Vol. 11, Issue 3, 382-388, March 2001

LETTER
A Dominant Modifier of Transgene Methylation Is Mapped by QTL Analysis to Mouse Chromosome 13

¹ IECH Institut de Génétique et Microbiologie, Université Paris-Sud, 91405 Orsay Cedex, France; ² Laboratory of Developmental Genetics and Imprinting, The Babraham Institute, Cambridge CB2 4AT, UK; ³ Max-Planck Institut für Molekulare Genetik, D-14195 Berlin, Germany; ⁴ Mikrosatellitenzentrum, Max-Delbrück-Centrum, D-14059 Berlin, Germany; ⁵ Immuno-Hématologie et Immunopathologie, Institut Pasteur, 75724 Paris, France; ⁶ The Wellcome Trust Centre for Human Genetics, Headington, Oxford OX3 7BN, UK

The single-copy hepatitis B virus transgene in the E36 transgenic mouse strain undergoes methylation changes in a parent-of-origin, tissue, and strain-specific fashion. In a C57BL/6 background, the paternally transmitted transgene is methylated in 30% of cells, whereas it is methylated in more than 80% of cells in (BALB/c x C57BL/6) F1 mice. We established previously that several genetic factors were likely to contribute to the transgene methylation profile, some with demethylating and some with de novo methylating activities. Using quantitative trait loci (QTL) mapping, we have now localized one major modifier locus on chromosome 13 (Mod13), which explains a 30% increase in the methylation level of this transgene with no effect on the flanking endogenous sequences.
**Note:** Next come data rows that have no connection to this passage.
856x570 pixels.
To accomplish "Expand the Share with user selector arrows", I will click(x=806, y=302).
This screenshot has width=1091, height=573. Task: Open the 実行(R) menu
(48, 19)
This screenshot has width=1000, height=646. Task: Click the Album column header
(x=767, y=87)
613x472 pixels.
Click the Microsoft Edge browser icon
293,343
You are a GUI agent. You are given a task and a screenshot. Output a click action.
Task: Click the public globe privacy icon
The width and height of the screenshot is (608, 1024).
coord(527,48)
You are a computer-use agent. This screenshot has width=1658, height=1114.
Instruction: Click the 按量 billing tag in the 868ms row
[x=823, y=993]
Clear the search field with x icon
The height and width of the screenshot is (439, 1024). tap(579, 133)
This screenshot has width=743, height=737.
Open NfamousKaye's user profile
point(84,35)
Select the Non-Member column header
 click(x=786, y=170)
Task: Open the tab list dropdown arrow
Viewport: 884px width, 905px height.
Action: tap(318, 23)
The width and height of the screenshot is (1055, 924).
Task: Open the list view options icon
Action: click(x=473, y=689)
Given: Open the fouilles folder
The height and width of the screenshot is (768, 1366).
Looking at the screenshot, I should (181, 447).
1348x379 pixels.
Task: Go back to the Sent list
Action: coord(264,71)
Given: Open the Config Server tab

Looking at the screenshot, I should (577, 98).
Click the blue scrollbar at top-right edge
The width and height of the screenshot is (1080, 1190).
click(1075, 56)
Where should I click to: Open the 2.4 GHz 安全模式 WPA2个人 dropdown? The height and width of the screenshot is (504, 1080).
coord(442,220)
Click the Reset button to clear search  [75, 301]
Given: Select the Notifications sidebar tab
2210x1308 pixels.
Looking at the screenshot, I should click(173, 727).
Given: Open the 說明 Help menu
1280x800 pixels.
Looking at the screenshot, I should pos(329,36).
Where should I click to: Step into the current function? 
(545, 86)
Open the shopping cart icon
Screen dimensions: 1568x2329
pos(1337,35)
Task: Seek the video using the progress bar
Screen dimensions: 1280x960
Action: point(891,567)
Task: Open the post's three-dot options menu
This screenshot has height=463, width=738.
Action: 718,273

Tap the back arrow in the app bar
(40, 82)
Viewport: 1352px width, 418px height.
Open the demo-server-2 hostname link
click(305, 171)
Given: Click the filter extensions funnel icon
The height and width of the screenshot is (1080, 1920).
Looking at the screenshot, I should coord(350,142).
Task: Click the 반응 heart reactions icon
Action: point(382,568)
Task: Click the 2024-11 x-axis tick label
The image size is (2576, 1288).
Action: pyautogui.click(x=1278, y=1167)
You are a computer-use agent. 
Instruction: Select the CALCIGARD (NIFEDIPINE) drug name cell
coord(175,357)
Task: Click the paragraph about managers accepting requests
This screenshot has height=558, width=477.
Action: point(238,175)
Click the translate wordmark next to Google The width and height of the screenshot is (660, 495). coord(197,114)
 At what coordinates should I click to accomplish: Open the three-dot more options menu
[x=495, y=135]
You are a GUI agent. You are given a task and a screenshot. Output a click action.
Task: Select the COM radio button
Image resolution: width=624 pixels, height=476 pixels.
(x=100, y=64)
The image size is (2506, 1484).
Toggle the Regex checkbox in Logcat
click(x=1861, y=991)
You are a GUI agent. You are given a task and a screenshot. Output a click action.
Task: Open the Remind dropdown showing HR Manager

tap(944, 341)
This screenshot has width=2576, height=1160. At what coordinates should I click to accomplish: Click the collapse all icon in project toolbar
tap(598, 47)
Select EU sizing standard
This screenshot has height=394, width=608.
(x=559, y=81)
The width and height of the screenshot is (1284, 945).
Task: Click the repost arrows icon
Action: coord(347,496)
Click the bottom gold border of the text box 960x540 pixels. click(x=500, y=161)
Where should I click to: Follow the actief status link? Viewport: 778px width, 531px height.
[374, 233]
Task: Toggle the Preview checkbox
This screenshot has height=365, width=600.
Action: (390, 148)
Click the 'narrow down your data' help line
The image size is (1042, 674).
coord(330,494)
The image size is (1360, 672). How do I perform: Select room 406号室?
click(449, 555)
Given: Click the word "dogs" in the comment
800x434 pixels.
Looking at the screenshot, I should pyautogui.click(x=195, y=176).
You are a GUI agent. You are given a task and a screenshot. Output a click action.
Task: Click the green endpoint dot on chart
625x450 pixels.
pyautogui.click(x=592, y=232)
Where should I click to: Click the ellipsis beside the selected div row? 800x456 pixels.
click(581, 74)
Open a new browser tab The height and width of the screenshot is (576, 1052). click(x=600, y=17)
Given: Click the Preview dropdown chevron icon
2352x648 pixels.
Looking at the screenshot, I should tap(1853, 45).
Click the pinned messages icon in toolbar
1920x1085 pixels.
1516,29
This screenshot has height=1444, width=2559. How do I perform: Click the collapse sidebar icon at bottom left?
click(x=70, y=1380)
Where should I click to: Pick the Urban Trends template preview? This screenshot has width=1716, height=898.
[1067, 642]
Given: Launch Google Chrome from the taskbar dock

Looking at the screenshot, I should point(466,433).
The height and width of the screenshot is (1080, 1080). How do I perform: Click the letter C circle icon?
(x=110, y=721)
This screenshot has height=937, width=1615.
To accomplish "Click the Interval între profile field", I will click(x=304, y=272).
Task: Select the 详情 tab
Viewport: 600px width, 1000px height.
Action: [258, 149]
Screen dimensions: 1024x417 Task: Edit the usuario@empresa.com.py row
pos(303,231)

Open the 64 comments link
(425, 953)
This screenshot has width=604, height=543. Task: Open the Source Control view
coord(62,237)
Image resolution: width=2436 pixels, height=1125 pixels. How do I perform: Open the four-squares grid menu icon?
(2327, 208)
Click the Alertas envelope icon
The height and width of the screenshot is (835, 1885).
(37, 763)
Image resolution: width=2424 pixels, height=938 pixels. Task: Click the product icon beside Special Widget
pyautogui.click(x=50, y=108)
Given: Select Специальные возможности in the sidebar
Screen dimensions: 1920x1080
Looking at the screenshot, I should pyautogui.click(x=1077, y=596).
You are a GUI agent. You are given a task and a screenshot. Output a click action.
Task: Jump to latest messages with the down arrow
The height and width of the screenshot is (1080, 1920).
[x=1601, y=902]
No other QTL could be identified, except for a demethylating activity of low significance located on chromosome 12. Recombinant inbred mice containing a BALB/c allele of Mod13 were then used to show that the presence of Mod13 is sufficient to induce de novo methylation. A segregation between de novo methylation and repression of transgene expression was uncovered, suggesting that this genetic system is also useful for the identification of factors that interpret methylation patterns in the genome.